Pipeline Connectivity: Connecting Deepwell's oilfield waste management facilities by pipelines to the existing local pipeline network. This step would enable Gibsons to optimize crude oil marketing opportunities at Deepwell's facilities.

Volume Enhancement: Gibsons is well positioned through its various businesses to identify additional volumes of oil and water that can be transported to Deepwell's existing facilities by Gibsons' truck fleet.

Stewart Hanlon, Gibsons' President and Chief Executive Officer, commented on the strategic relationship and Gibsons' participation in the Financing. "Deepwell's strategic footprint and oilfield waste and waste water treatment and disposal business is a great complement to Gibsons' current operations. This investment will allow both Deepwell and Gibsons to increase our respective offerings and to grow our businesses."

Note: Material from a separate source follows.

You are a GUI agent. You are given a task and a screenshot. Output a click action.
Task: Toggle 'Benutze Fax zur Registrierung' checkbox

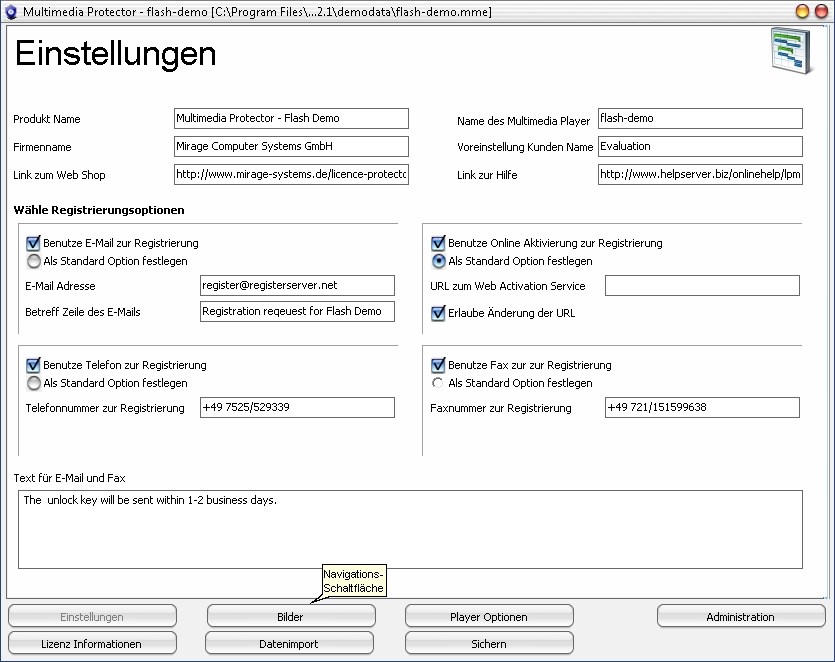(x=438, y=365)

The Western Canadian Sedimentary Basin has been seeing significant increases in the ratio of water to oil produced. The petroleum industry now handles about 11 bls of water for every bbl of oil produced, which is almost a three fold increase in the last decade. Deepwell has five facilities that handle water, but are not pipeline connected and Gibsons has nine oil pipeline connected terminals that have no water handling capabilities. Clearly there are opportunities for these businesses to leverage off each other's complementary capabilities. With the additional capital that strengthens the financial foundation of Deepwell and the close working relationship being developed with Gibson Energy, the Trust will be poised to capitalize on future growth opportunities in the oilfield waste management business in Western Canada.

Deepwell is a Calgary, Alberta-based income trust focused exclusively on providing waste treatment and disposal services to the oil and natural gas industry in Western Canada.

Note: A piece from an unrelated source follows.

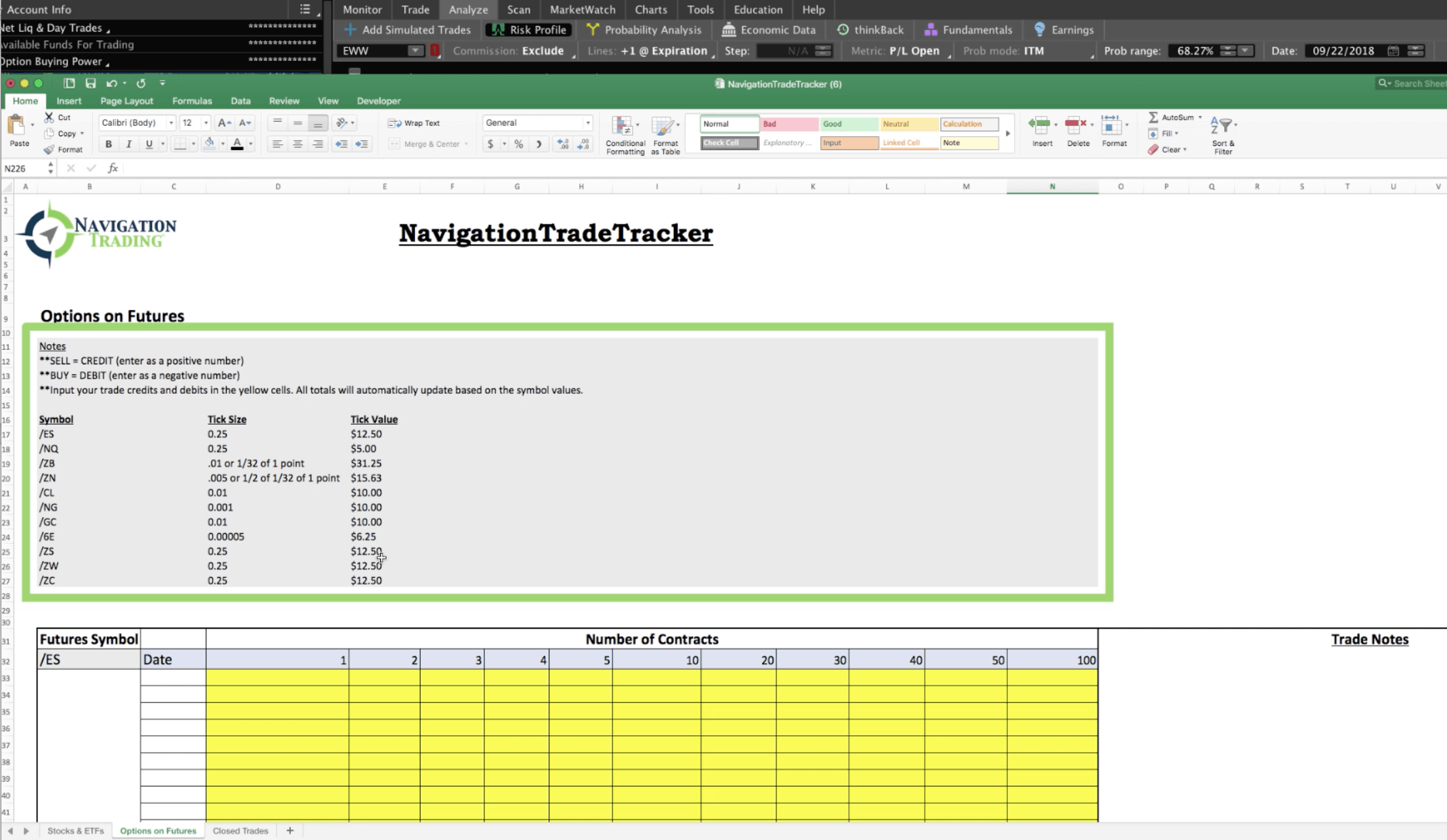Switch to Closed Trades tab
1447x840 pixels.
tap(240, 830)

Additional information about the Trust is available at www.sedar.com and on the Trust's website at www.deepwellenergy.com.

Certain statements in this press release constitute "forward-looking" statements that involve known and unknown risks, uncertainties and other factors that may cause the actual results, performance or achievements of the Trust or Deepwell Energy Services LP, or industry results, to be materially different from any future results, performance or achievements expressed or implied by such forward looking statements. When used in this document, such statements use such words as "may", "will", "intend", "should", "expect", "believe", "plan", "anticipate", "estimate", "predict", "potential", "continue", or the negative of these terms or other similar terminology, These statements reflect current expectations regarding future events and operating performance and speak only as of the date of this document. Such statements include the receipt of $7.0 million in new capital by Deepwell through the completion of the financing, Deepwell's ability to accelerate its growth rate and improve its profitability through capitalizing on management identified synergies between the two companies and Deepwell's ability to capitalize on future growth opportunities in the oil field waste management business in Western Canada. These statements assume the closing of the proposed financing, the ability of Deepwell to capitalize on the synergies between the two parties and the continuing positive or stable trend in the attributes of the oil produced in the Western Canadian sedimentary basin. There is a risk that the financing will not close, that synergies are not successfully capitalized on or that relevant trends in the Western Canadian sedimentary basin will not continue to be positive for Deepwell and Gibsons. Forward-looking statements involve significant risks and uncertainties, should not be read as guarantees of future performance or results, and will not necessarily be accurate indications of whether or not such results will be achieved. A number of factors, including those discussed above, could cause actual results to differ materially from the results discussed in the forward-looking statements. Deepwell's forward-looking statements are expressly qualified in their entirety by this cautionary statement. Unless otherwise required by applicable securities laws, Deepwell does not intend nor does it undertake any obligation to update or review any forward-looking statements to reflect subsequent information, events, results or circumstances or otherwise.